====== Exercise material
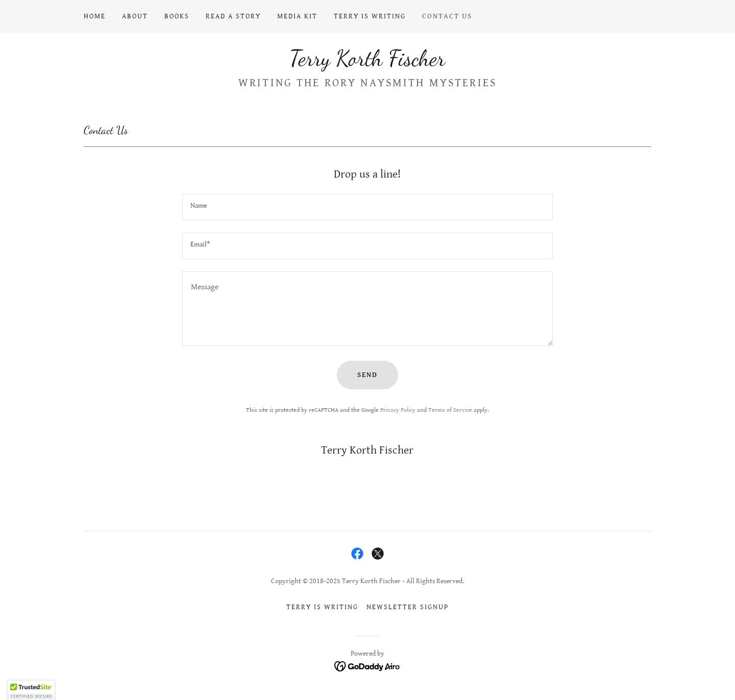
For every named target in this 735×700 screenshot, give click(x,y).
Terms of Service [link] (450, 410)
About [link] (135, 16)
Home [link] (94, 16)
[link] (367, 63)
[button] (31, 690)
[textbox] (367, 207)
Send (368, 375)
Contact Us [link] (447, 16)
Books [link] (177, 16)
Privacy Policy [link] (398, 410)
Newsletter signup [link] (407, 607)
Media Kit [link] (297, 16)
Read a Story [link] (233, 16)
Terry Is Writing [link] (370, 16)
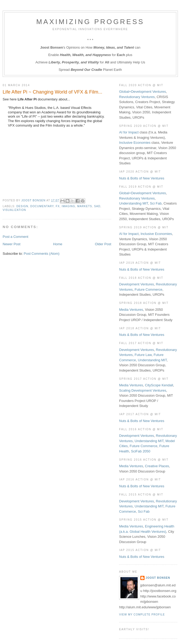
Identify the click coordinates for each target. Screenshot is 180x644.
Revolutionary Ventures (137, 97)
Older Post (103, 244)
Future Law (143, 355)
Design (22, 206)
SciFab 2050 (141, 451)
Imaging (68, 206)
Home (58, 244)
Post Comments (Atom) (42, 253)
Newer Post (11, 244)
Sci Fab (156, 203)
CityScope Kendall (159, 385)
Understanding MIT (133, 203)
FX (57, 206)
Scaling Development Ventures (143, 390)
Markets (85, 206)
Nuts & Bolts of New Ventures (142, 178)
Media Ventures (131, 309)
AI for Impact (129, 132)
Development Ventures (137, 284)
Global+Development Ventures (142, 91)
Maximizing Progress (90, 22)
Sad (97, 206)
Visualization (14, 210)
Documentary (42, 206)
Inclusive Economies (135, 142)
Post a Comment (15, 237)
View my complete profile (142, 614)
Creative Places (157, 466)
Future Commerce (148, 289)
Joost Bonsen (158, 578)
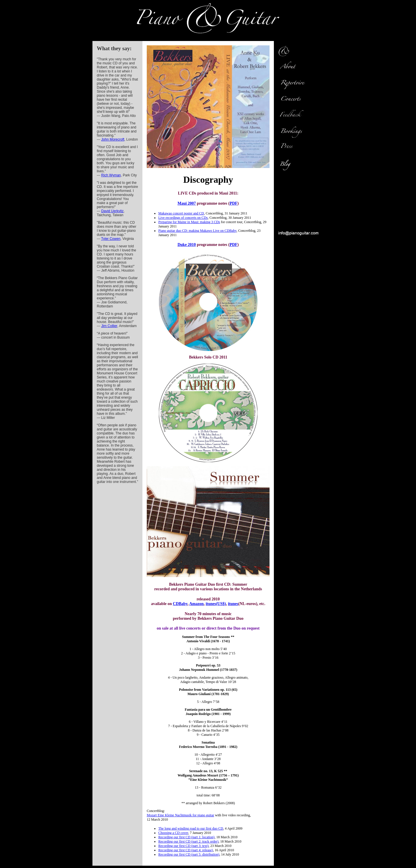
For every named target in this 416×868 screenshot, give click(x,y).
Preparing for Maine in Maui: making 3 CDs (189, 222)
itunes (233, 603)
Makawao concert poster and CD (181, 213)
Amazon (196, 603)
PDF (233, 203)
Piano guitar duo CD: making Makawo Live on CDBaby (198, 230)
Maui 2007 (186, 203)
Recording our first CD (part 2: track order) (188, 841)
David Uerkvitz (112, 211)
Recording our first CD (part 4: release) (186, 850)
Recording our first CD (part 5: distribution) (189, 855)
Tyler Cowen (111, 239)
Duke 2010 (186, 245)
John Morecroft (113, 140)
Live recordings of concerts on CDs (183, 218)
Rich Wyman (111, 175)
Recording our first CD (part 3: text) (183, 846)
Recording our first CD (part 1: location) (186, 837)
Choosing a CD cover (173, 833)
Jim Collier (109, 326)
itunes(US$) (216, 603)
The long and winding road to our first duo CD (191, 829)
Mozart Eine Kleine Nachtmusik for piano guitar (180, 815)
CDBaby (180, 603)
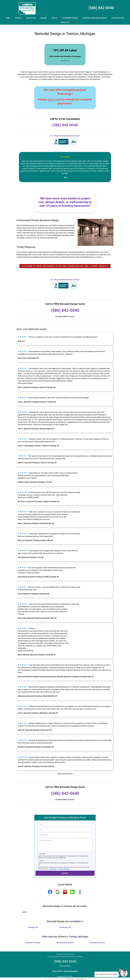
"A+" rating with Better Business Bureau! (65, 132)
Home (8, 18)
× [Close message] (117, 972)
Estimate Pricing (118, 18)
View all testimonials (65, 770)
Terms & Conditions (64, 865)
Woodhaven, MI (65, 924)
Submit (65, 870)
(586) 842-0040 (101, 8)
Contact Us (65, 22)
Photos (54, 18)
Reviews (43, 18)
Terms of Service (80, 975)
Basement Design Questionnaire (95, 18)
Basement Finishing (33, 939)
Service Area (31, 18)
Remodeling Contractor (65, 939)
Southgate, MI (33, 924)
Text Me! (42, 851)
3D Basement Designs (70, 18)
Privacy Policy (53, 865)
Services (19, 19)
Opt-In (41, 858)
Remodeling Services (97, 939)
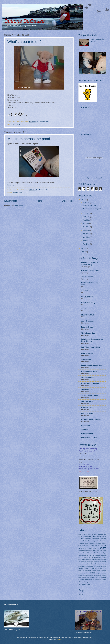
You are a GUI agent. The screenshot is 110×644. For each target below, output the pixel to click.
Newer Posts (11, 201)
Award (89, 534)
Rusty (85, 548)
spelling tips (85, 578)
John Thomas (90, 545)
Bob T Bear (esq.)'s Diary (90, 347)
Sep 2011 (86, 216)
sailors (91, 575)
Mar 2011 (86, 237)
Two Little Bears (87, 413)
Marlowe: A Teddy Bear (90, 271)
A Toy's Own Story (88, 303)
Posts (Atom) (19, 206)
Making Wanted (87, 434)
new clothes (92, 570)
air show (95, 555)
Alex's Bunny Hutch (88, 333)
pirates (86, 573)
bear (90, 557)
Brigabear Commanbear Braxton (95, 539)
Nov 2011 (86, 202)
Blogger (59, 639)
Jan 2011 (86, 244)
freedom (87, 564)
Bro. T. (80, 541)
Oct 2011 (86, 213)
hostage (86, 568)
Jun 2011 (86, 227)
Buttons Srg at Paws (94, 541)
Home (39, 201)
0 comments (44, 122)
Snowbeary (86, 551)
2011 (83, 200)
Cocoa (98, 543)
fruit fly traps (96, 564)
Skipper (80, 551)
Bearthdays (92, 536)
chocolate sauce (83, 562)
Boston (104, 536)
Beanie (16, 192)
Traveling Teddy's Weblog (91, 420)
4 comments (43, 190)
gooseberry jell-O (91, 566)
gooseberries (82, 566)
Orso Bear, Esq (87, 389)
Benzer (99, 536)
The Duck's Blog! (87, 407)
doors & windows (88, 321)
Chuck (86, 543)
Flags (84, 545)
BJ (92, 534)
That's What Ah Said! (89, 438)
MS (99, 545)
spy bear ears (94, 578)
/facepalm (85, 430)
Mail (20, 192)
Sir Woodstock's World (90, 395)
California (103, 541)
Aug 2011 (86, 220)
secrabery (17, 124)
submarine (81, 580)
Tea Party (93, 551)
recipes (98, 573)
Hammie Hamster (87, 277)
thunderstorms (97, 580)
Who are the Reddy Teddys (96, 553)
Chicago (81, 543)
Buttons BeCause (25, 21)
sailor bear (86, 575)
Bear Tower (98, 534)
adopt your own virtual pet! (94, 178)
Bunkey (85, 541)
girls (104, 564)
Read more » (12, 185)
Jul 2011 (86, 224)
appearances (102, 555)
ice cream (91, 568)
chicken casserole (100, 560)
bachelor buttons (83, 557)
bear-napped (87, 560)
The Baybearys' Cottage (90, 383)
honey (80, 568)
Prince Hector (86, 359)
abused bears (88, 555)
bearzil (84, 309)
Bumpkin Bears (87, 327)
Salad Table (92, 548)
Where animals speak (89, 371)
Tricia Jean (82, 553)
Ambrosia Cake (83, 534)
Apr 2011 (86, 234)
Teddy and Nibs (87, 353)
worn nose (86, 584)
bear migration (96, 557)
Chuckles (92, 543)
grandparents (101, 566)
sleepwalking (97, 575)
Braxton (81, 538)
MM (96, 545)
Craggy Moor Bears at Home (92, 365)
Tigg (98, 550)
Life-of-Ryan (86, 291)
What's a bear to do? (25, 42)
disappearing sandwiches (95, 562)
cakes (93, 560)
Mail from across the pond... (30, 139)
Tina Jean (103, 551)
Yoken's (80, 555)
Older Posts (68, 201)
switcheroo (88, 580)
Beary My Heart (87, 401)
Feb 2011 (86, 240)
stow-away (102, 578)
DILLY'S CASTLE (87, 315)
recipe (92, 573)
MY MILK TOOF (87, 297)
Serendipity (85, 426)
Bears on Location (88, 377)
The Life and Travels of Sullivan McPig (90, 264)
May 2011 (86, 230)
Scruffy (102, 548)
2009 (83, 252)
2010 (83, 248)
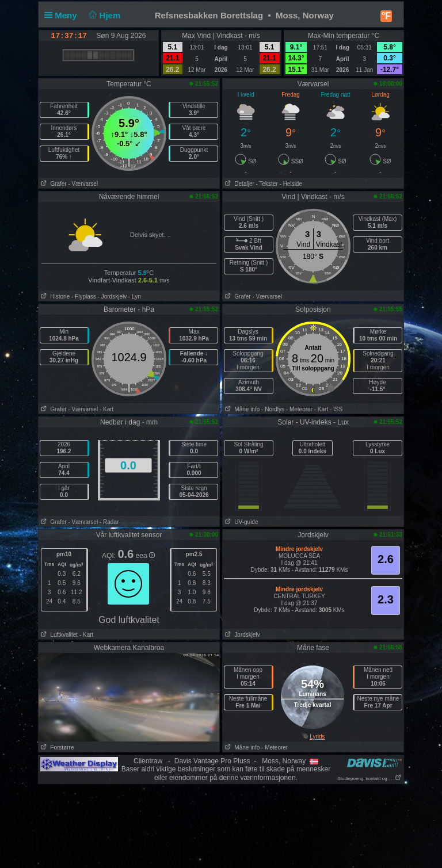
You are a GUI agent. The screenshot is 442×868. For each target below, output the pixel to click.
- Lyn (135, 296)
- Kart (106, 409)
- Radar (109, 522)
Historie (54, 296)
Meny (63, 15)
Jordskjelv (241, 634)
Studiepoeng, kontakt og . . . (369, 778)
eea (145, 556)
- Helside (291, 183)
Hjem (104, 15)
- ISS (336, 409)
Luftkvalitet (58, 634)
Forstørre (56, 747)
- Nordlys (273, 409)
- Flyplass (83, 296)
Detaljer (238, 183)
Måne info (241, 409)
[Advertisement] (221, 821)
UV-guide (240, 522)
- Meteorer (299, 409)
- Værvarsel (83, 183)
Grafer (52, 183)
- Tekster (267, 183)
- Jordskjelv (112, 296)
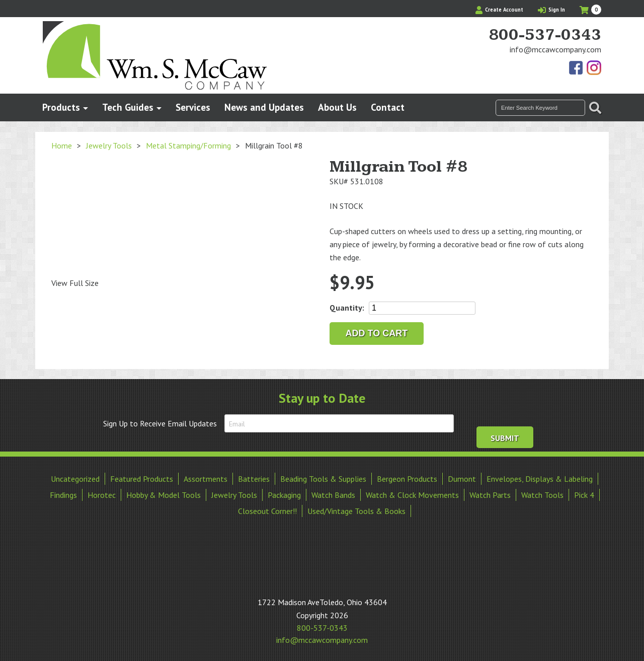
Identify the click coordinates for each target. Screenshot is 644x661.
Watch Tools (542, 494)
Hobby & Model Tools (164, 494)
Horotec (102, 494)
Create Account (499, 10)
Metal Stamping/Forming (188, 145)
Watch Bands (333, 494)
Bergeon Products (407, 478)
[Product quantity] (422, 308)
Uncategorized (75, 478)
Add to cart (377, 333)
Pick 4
============
Given request
Rewrite the records, starting at the start and ending at the line that contains "Older Post (103, 244)", with every "link" replaced by "hyperlink" and nothing else changed. Leave the pictures out of your answer.

Correct answer
For every named target in this 735×700 screenshot, give click(x,y).
Terms of Service [hyperlink] (450, 410)
About [hyperlink] (135, 16)
Home [hyperlink] (94, 16)
[hyperlink] (367, 63)
[button] (31, 690)
[textbox] (367, 207)
Send (368, 375)
Contact Us [hyperlink] (447, 16)
Books [hyperlink] (177, 16)
Privacy Policy [hyperlink] (398, 410)
Newsletter signup [hyperlink] (407, 607)
Media Kit [hyperlink] (297, 16)
Read a Story [hyperlink] (233, 16)
Terry Is Writing [hyperlink] (370, 16)
Identify the click coordinates for each target. Screenshot is 180x644.
Revolutionary Ventures (137, 97)
Older Post (103, 244)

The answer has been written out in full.